▶ _PROBLEM DESCRIPTION_:
Leave out the pictures and return every entry exactly as it appears.

─── SOURCE RECORDS ───

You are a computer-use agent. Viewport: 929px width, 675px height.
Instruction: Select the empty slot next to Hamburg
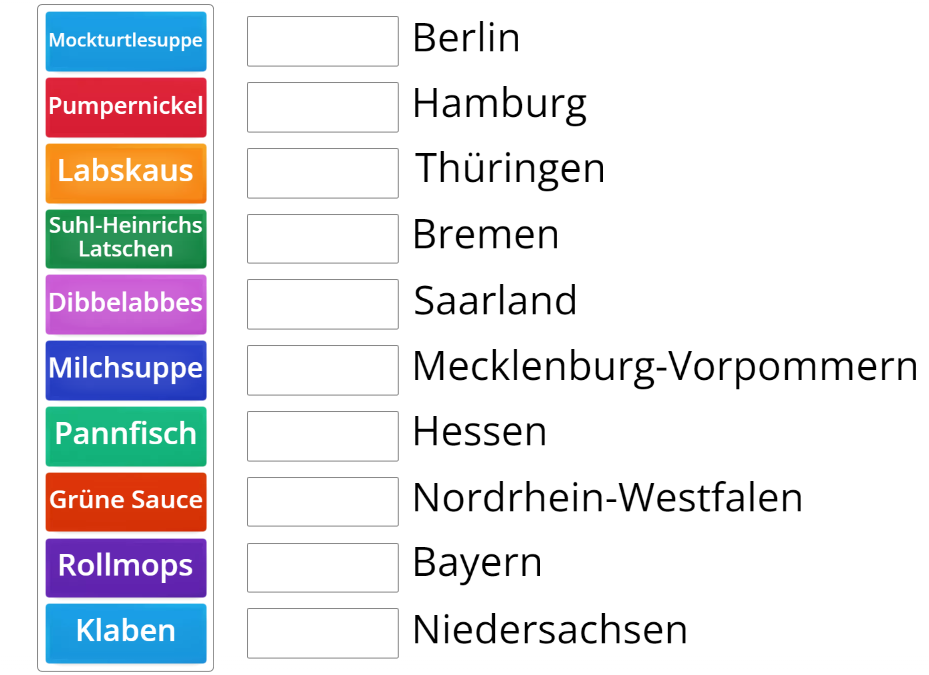[322, 107]
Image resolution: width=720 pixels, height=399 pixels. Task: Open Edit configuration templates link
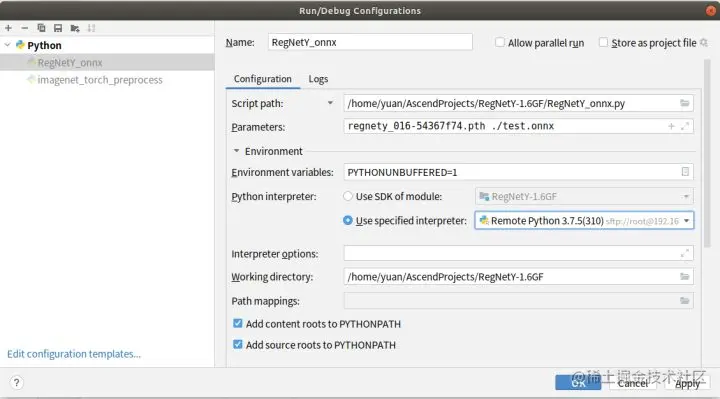click(74, 354)
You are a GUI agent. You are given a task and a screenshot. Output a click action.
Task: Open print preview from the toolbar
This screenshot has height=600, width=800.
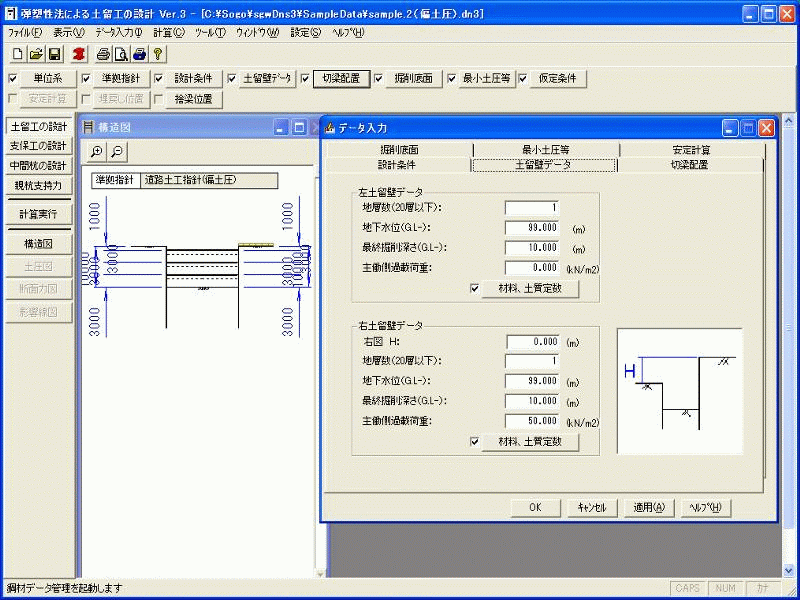[120, 57]
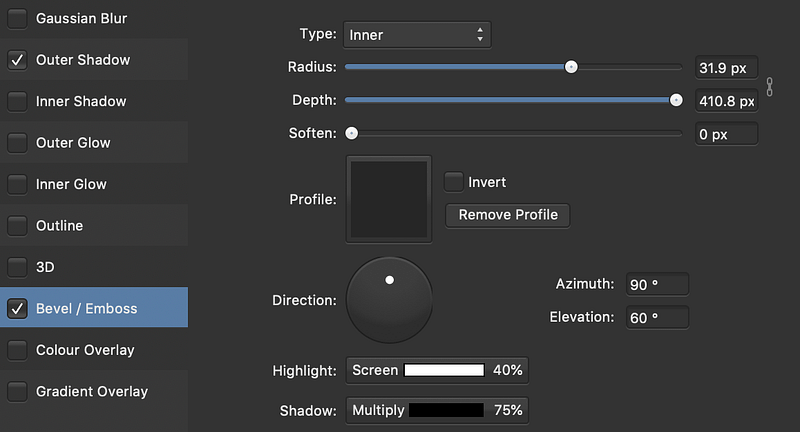Enable the Gradient Overlay checkbox
This screenshot has width=800, height=432.
(17, 392)
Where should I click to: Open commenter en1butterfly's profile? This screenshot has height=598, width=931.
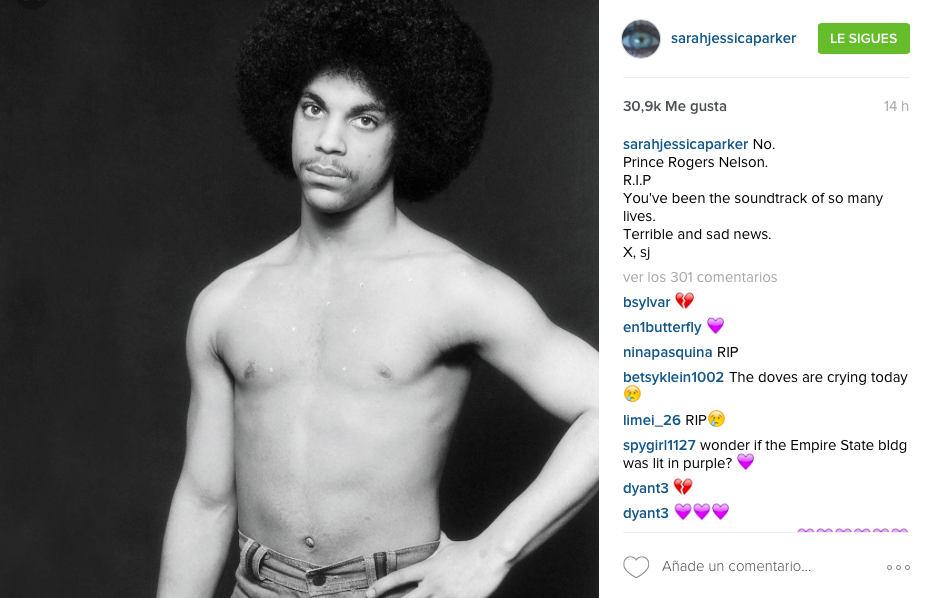click(662, 327)
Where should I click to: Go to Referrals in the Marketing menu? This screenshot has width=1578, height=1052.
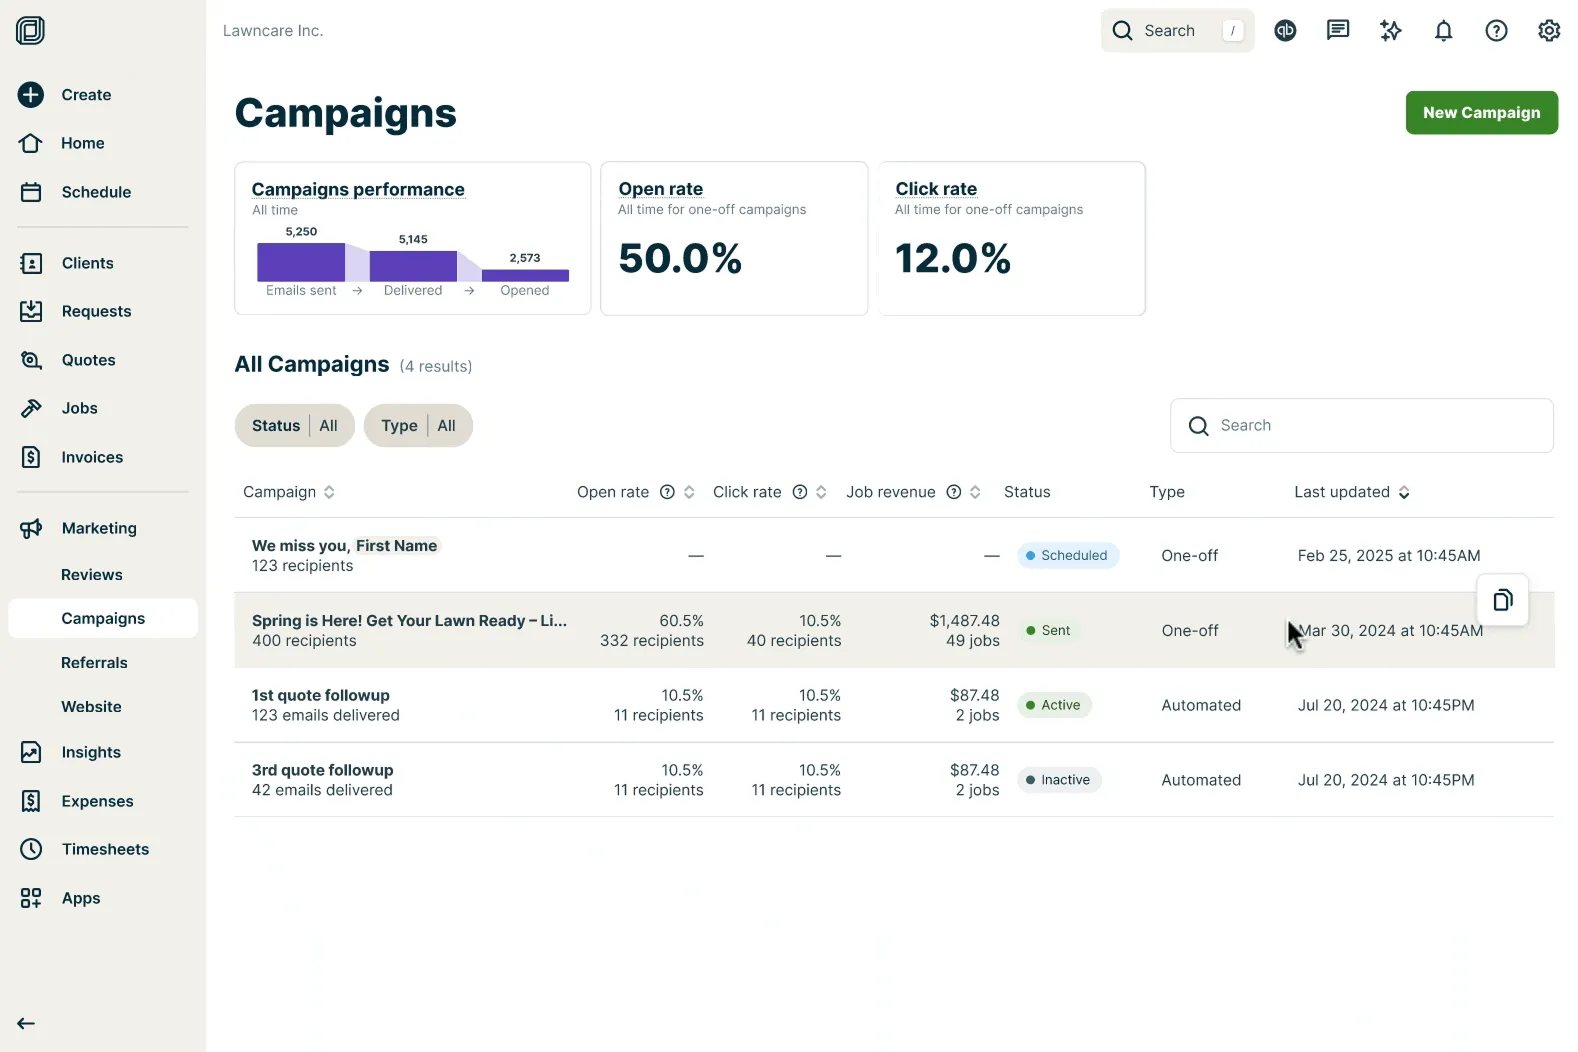tap(94, 663)
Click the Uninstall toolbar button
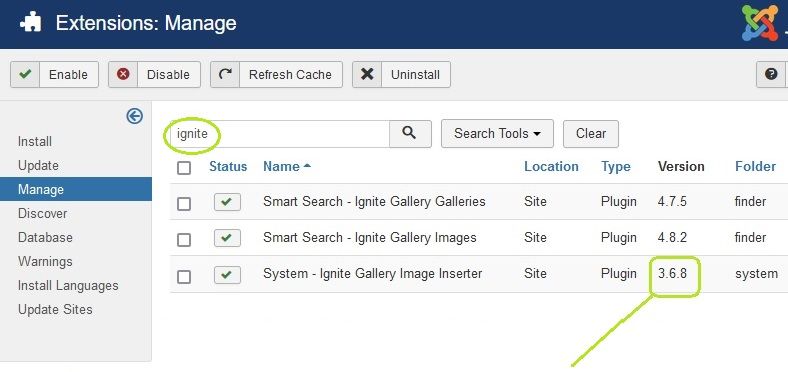 (401, 74)
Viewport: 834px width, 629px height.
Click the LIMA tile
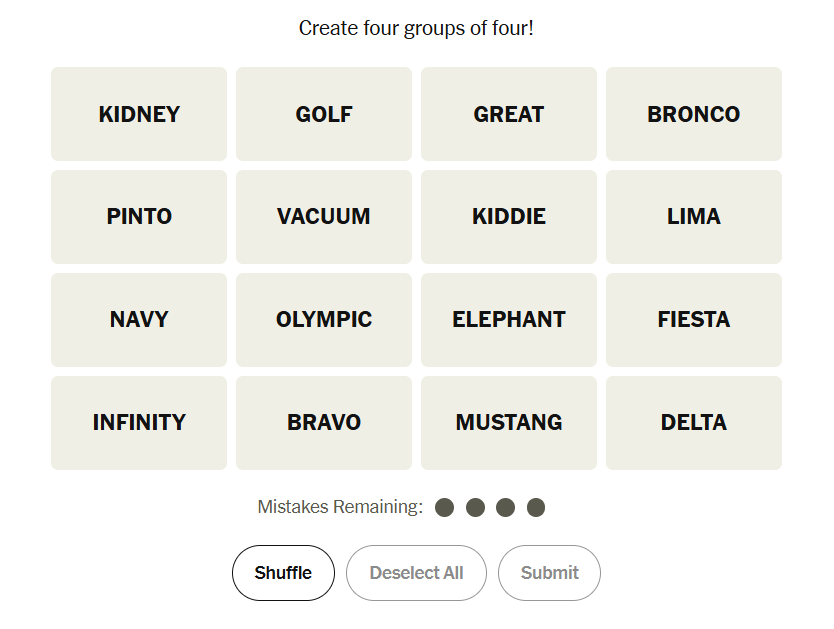[693, 217]
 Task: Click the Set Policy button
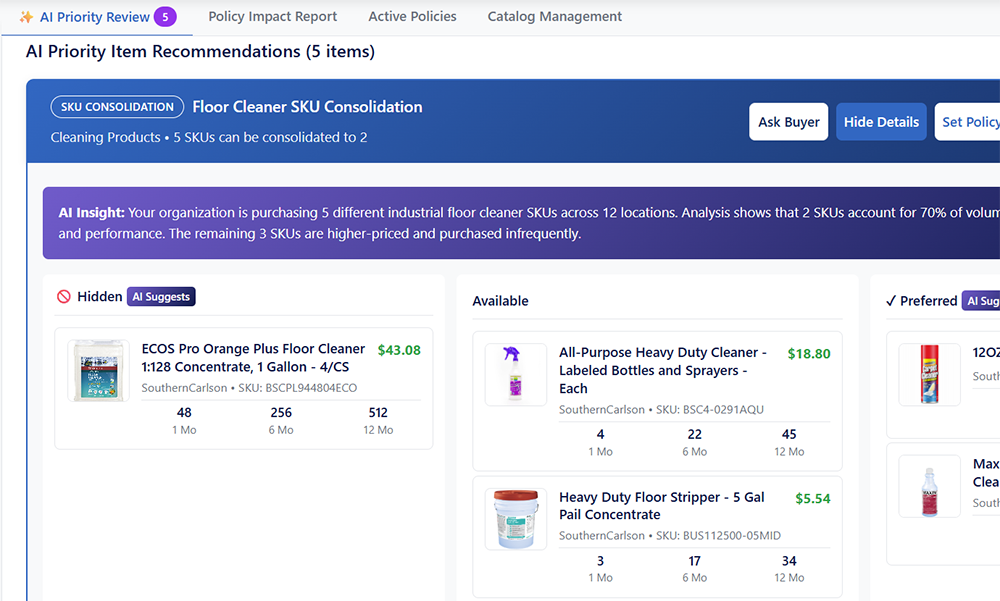point(969,122)
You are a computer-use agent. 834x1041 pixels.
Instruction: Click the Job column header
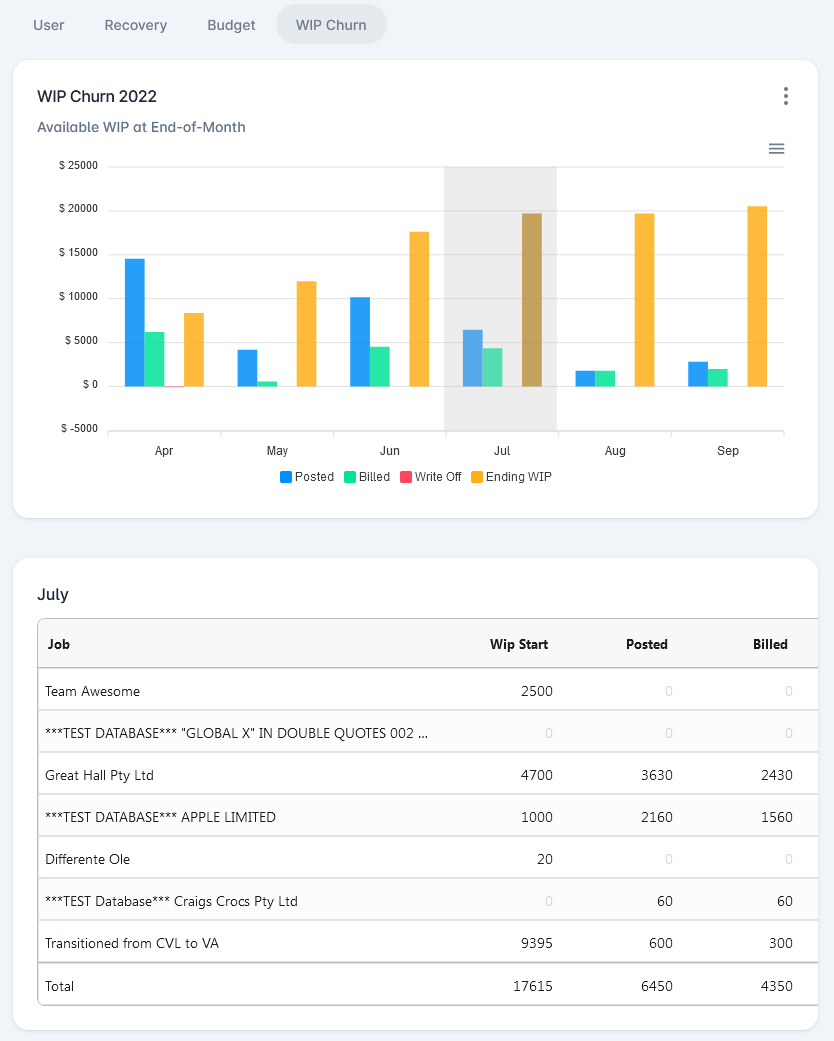[x=59, y=644]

───

▶ _YOUR RESPONSE_:
You are a computer-use agent. Viewport: 929px width, 675px height.
Instruction: Select the empty slot next to Hamburg
[322, 107]
Image resolution: width=720 pixels, height=399 pixels. Task: Open Edit configuration templates link
click(74, 354)
You are a GUI agent. You are given a task and a screenshot. Output a click action.
Task: Open print preview from the toolbar
This screenshot has height=600, width=800.
[120, 57]
Enable the Gradient Overlay checkbox
This screenshot has width=800, height=432.
(17, 392)
Where should I click to: Open commenter en1butterfly's profile? This screenshot has height=598, width=931.
click(662, 327)
Where should I click to: Go to Referrals in the Marketing menu? This screenshot has width=1578, height=1052.
tap(94, 663)
Click the Uninstall toolbar button
 (401, 74)
Viewport: 834px width, 629px height.
Click the LIMA tile
[693, 217]
 Task: Click the Set Policy button
point(969,122)
You are a computer-use agent. 834x1041 pixels.
Instruction: Click the Job column header
[x=59, y=644]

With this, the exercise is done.